> _Work instruction_
Among the records below, find the line that has "Viewport: 753px width, 641px height."; from there, give the lines again exactly, and stop after the line that has "Open the 系统 menu".

> _Extracted data entries_
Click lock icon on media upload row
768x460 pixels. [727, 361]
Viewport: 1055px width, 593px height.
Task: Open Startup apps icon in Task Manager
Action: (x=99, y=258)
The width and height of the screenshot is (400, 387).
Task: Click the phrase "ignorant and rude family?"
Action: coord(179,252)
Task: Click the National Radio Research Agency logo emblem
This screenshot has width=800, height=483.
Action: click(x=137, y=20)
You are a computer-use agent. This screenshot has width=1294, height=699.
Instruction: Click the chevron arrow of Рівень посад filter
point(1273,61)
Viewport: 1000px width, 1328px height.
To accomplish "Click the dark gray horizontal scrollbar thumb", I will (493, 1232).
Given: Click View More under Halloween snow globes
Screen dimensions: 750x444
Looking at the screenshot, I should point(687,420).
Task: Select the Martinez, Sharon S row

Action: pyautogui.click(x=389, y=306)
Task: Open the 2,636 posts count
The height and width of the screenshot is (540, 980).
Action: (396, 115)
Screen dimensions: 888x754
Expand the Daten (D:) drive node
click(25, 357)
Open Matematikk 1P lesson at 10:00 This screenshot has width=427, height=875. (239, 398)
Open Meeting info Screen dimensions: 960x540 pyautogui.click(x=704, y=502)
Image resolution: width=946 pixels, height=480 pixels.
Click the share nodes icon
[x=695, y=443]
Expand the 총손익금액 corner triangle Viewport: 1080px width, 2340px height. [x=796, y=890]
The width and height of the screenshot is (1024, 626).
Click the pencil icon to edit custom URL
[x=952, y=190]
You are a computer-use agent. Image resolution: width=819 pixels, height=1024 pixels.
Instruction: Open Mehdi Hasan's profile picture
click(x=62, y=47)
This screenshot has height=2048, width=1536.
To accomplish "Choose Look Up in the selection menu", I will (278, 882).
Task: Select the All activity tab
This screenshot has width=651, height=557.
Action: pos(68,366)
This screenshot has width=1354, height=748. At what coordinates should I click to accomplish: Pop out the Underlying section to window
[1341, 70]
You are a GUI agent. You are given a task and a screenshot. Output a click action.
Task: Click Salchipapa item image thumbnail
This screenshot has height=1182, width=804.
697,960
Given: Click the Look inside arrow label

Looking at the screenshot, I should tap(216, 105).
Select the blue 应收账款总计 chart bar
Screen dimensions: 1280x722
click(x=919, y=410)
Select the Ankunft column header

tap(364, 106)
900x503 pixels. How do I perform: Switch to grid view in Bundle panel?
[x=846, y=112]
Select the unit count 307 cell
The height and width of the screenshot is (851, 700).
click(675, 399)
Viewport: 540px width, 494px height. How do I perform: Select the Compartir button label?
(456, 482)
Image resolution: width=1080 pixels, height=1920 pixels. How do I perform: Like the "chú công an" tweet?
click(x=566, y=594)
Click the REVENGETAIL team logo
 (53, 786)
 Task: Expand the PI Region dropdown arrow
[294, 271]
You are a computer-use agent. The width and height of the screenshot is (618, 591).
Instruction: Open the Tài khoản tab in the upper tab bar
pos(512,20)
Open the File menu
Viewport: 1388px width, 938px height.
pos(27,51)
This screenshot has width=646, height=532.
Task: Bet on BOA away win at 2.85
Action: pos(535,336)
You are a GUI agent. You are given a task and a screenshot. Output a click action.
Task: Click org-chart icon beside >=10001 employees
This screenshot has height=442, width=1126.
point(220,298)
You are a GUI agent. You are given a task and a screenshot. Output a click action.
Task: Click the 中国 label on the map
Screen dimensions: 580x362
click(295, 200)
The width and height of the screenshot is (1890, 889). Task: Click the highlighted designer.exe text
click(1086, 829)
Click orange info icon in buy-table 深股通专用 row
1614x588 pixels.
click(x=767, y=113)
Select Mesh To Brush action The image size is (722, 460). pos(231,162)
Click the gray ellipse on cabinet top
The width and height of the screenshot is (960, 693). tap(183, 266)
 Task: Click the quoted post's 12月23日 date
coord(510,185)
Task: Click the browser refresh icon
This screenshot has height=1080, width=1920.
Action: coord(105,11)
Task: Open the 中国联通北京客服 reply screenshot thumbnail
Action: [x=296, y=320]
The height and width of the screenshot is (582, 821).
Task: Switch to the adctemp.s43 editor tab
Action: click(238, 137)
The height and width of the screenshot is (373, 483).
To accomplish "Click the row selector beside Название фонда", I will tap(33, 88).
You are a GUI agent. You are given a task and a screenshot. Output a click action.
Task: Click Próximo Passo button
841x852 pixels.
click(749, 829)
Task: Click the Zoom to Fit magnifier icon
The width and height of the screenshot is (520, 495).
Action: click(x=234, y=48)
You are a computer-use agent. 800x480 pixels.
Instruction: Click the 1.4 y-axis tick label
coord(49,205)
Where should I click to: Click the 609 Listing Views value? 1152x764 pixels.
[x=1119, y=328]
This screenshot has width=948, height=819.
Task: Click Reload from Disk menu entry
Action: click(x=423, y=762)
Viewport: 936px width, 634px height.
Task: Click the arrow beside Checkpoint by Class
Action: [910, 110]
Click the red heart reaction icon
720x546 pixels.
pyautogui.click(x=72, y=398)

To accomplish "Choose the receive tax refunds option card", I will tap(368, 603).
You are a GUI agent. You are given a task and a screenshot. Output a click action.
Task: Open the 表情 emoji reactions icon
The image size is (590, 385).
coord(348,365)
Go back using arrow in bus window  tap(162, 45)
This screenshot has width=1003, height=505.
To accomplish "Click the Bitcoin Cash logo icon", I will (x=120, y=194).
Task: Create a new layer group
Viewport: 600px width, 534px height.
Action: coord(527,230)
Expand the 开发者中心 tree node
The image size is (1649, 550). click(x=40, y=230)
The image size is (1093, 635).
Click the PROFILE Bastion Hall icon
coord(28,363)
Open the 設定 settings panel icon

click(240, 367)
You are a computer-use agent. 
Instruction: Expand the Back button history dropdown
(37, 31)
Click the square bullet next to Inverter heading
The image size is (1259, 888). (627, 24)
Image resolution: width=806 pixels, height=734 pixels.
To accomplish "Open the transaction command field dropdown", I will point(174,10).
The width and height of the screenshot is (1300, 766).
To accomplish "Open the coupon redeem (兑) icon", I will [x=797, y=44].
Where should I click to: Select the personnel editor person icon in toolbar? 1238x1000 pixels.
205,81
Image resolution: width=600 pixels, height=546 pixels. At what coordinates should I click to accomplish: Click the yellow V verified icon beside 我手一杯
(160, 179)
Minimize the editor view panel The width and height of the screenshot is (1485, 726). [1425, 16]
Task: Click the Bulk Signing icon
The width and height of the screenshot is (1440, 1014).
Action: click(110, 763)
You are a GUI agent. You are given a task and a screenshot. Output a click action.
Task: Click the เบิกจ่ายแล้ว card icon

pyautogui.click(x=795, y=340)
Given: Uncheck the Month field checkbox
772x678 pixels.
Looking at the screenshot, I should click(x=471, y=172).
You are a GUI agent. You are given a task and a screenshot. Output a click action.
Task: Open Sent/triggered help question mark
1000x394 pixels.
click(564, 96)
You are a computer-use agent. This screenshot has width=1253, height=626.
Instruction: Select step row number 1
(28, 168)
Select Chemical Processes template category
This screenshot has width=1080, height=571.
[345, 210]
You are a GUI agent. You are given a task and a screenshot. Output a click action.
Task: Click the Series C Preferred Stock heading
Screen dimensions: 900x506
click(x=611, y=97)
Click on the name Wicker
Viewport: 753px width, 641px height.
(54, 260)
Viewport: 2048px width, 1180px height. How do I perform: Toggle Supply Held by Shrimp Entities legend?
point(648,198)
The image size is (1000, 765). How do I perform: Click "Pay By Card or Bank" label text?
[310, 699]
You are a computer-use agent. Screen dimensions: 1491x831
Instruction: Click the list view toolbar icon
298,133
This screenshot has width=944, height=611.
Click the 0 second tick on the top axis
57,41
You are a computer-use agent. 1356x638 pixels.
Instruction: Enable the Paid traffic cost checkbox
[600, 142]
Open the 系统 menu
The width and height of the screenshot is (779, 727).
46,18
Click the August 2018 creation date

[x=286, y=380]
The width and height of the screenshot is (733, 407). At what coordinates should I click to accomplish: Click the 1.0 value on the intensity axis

> _Exercise result_
Viewport: 753px width, 641px height.
(54, 260)
Viewport: 2048px width, 1180px height. How do I perform: Toggle Supply Held by Shrimp Entities legend?
point(648,198)
The image size is (1000, 765). How do I perform: Click "Pay By Card or Bank" label text?
[310, 699]
You are a computer-use agent. Screen dimensions: 1491x831
Instruction: Click the list view toolbar icon
298,133
This screenshot has width=944, height=611.
Click the 0 second tick on the top axis
57,41
You are a computer-use agent. 1356x638 pixels.
Instruction: Enable the Paid traffic cost checkbox
[600, 142]
Open the 系统 menu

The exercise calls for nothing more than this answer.